WNBA playoff statistics
| Year | Team | GP | GS | MPG | FG% | 3P% | FT% | RPG | APG | SPG | BPG | TO | PPG |
|---|---|---|---|---|---|---|---|---|---|---|---|---|---|
| 2019 | Connecticut | 7 | 0 | 5.0 | .600 | .667 | 1.000 | 0.6 | 0.7 | 0.0 | 0.0 | 0.0 | 2.6 |
| 2020 | Connecticut | 7 | 0 | 7.7 | .538 | .625 | .833 | 0.7 | 1.3 | 0.3 | 0.1 | 0.6 | 3.4 |
| 2021 | Connecticut | 4 | 0 | 18.0 | .500 | .600 | .714 | 0.8 | 3.0 | 0.8 | 0.5 | 0.5 | 9.0 |
| 2022 | Connecticut | 12 | 12 | 26.2 | .419 | .444 | .769 | 2.1 | 3.0 | 0.7 | 0.3 | 1.0 | 8.2 |
| 2023 | Connecticut | 7 | 7 | 22.0 | .310 | .316 | .750 | 1.9 | 2.3 | 0.1 | 0.1 | 0.6 | 5.4 |
| 2024 | Minnesota | 12° | 0 | 14.3 | .455 | .222 | .933 | 1.3 | 2.3 | 0.7 | 0.1 | 0.9 | 5.7 |
| 2025 | Minnesota | 6 | 0 | 20.8 | .383 | .158 | .800 | 1.7 | 3.5 | 0.8 | 0.3 | 1.7 | 7.8 |
| Career | 7 years, 2 teams | 55 | 19 | 16.8 | .422 | .388 | .820 | 1.4 | 2.3 | 0.5 | 0.2 | 0.8 | 6.0 |

===College===

NCAA statistics
| Year | Team | GP | Points | FG% | 3P% | FT% | RPG | APG | SPG | BPG | PPG |
|---|---|---|---|---|---|---|---|---|---|---|---|
| 2015–16 | Marquette | 30 | 411 | 39.3% | 33.7% | 69.1% | 4.2 | 2.9 | 2.2 | 0.1 | 13.7 |
| 2016–17 | Marquette | 32 | 444 | 41.4% | 36.6% | 74.1% | 5.1 | 3.5 | 1.5 | 0.5 | 13.9 |
| 2017–18 | Marquette | 33 | 441 | 39.8% | 33.3% | 67.3% | 3.6 | 3.0 | 1.9 | 0.5 | 13.4 |
| 2018–19 | Marquette | 35 | 617 | 43.8% | 39.1% | 70.3% | 6.1 | 4.5 | 2.0 | 0.5 | 17.6 |
| Career |  | 130 | 1913 | 41.3% | 35.8% | 70.2% | 4.8 | 3.5 | 1.9 | 0.4 | 14.7 |

==Personal life==
Hiedeman is a lesbian. In September 2021, Hiedeman announced her engagement to former Connecticut Sun player Jasmine Thomas.

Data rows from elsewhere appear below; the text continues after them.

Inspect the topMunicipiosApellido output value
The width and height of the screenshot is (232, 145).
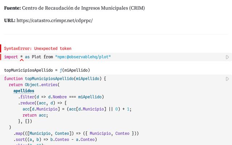[29, 70]
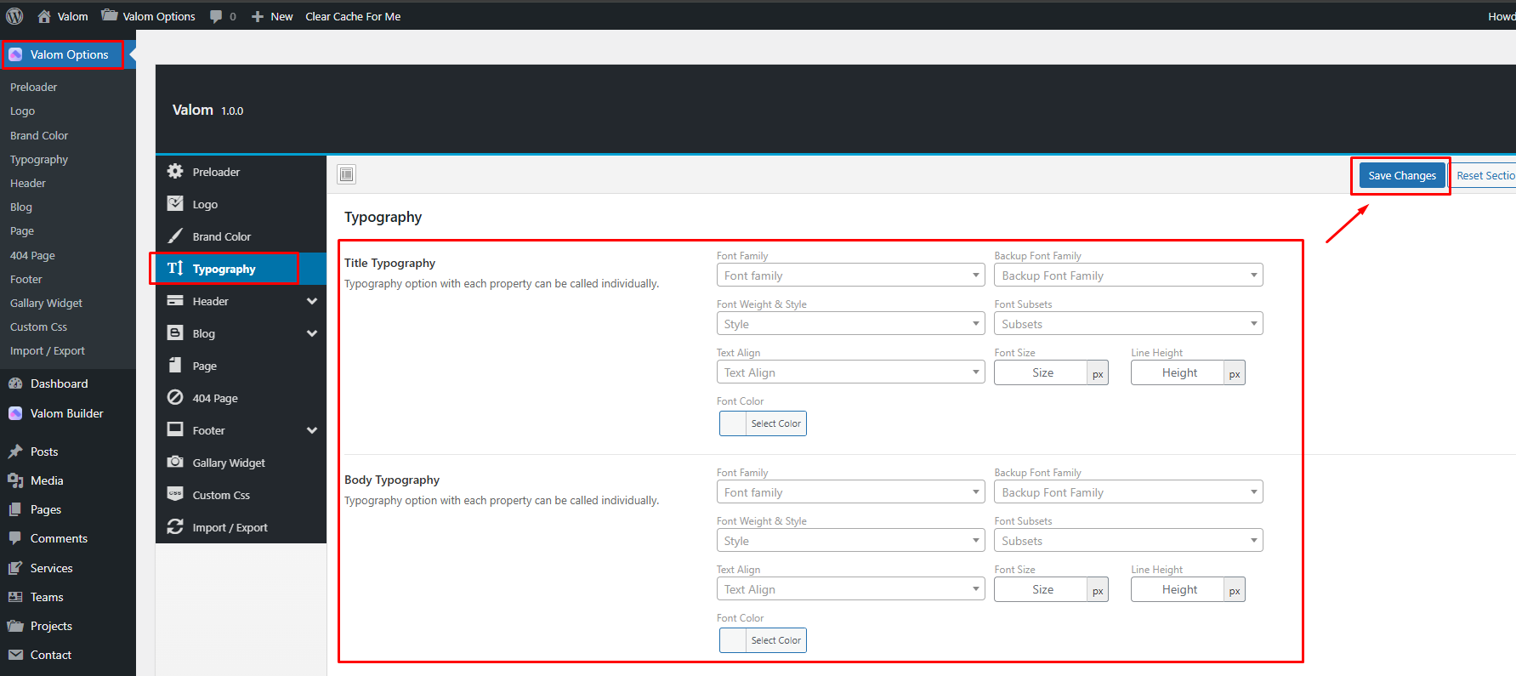
Task: Click the Save Changes button
Action: pyautogui.click(x=1401, y=176)
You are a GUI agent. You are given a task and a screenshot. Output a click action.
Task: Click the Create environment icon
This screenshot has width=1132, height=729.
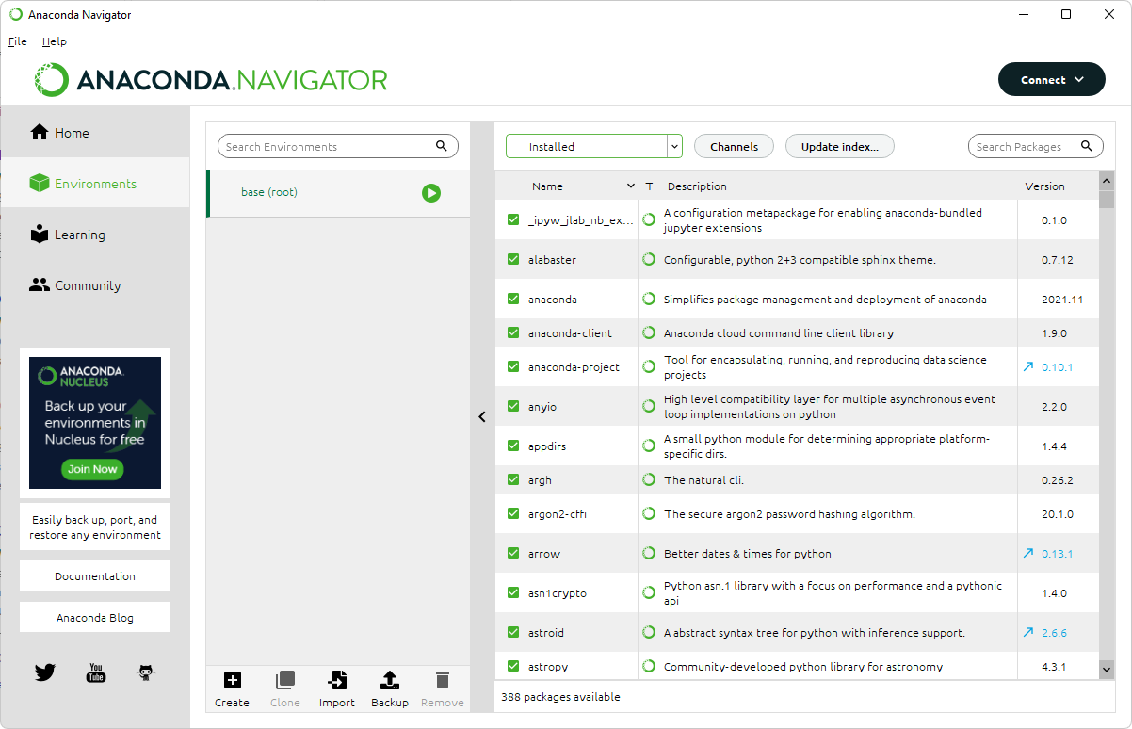click(232, 681)
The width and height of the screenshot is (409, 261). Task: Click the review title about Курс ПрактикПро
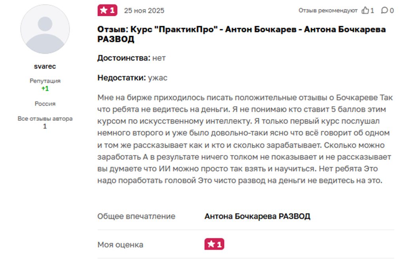(x=241, y=34)
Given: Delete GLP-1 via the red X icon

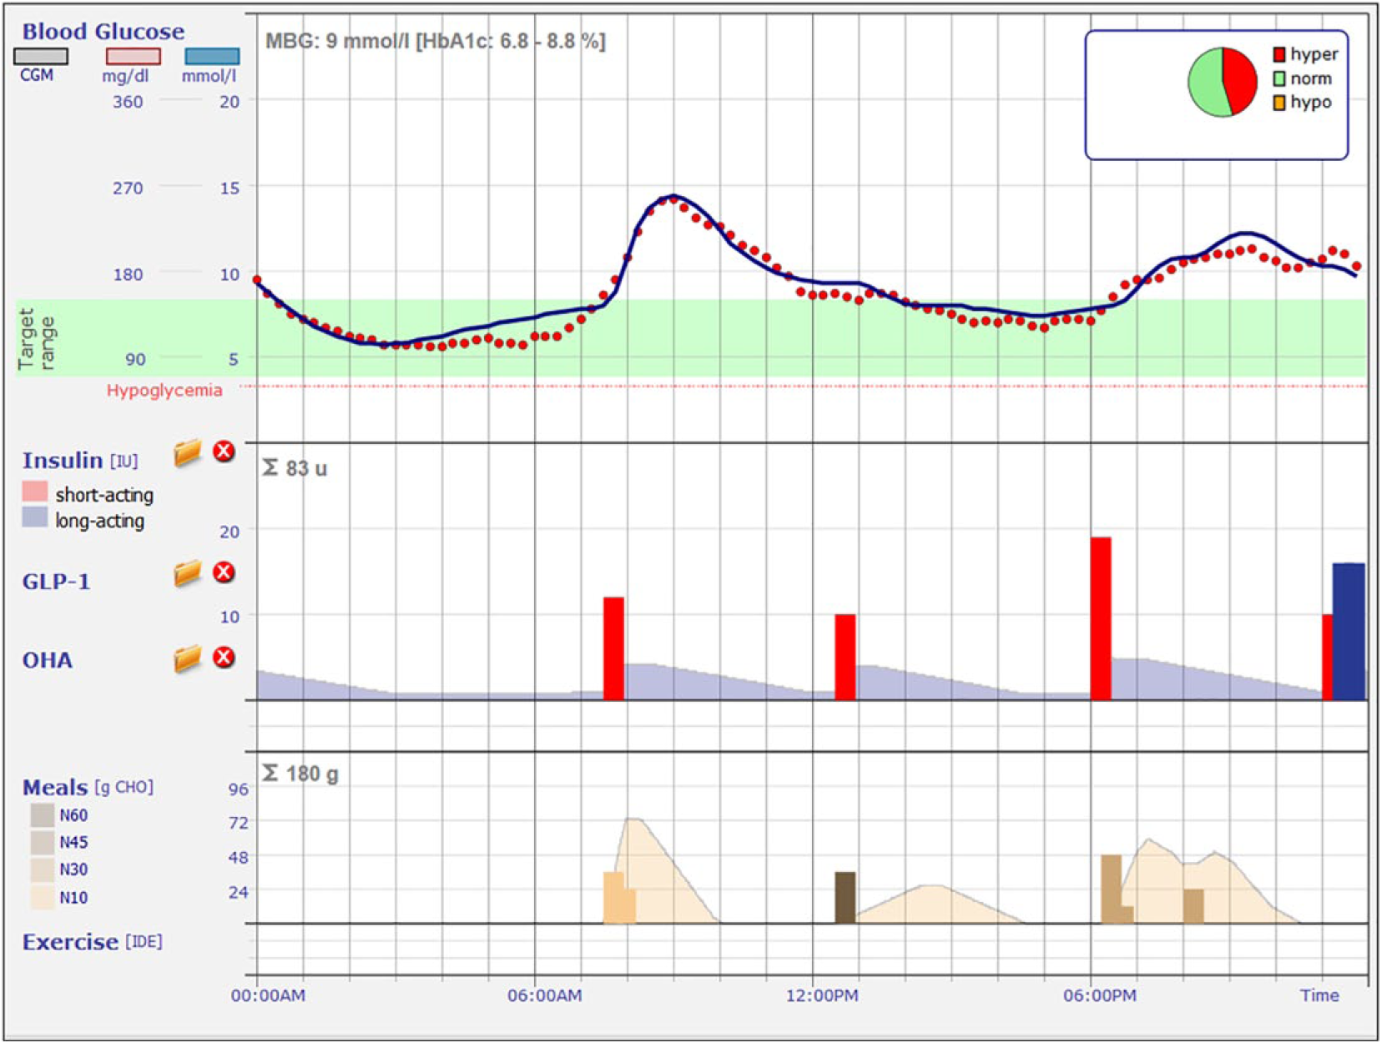Looking at the screenshot, I should [224, 572].
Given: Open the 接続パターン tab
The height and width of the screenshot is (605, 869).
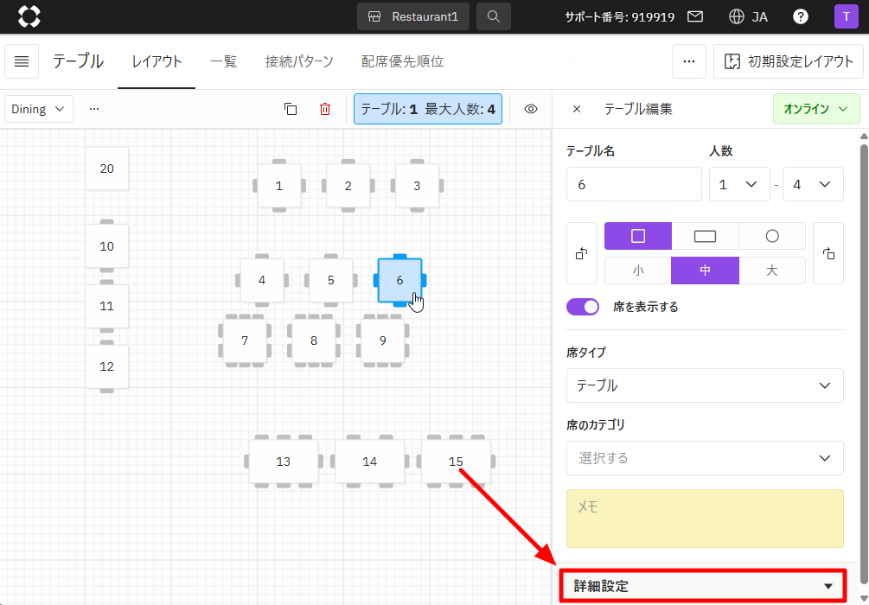Looking at the screenshot, I should [299, 61].
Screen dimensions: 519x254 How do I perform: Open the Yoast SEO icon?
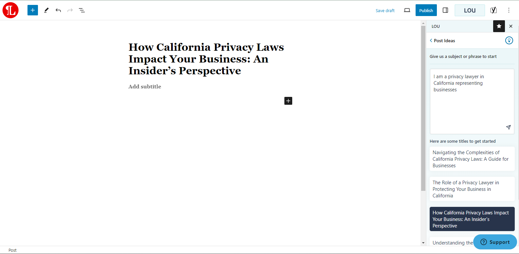493,10
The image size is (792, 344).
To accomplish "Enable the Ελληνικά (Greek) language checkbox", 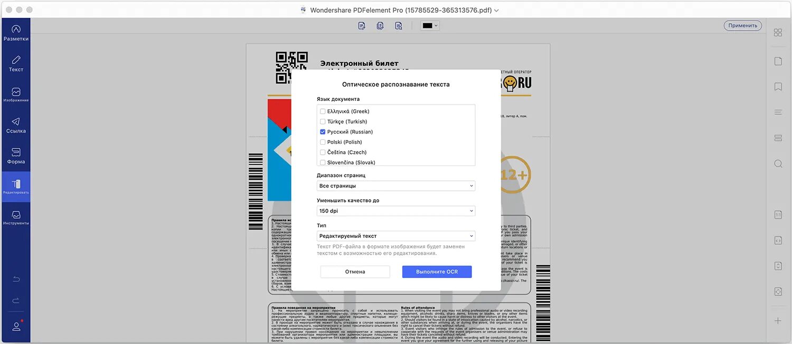I will point(323,111).
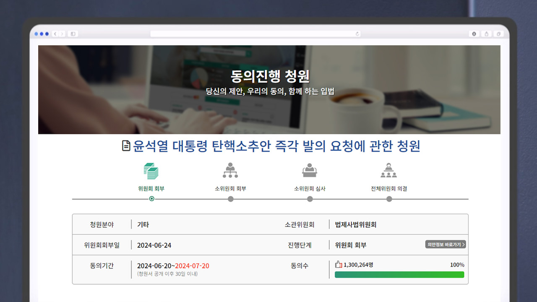
Task: Select the 소위원회 회부 stage label
Action: [230, 188]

Hiedeman co-hosts a Twitch channel, StudBudz, with her Lynx teammate Courtney Williams. Their channel gained popularity at the 2025 WNBA All-Star Game, when they live streamed behind-the-scenes happenings during the whole weekend, including the game itself, in which Williams was one of the players. Since then, they have appeared on the cover of Slam and done a feature and photo shoot for Vogue.

Hiedeman began hosting a running club in Seattle, named "Run Budz", at Green Lake Park in 2026.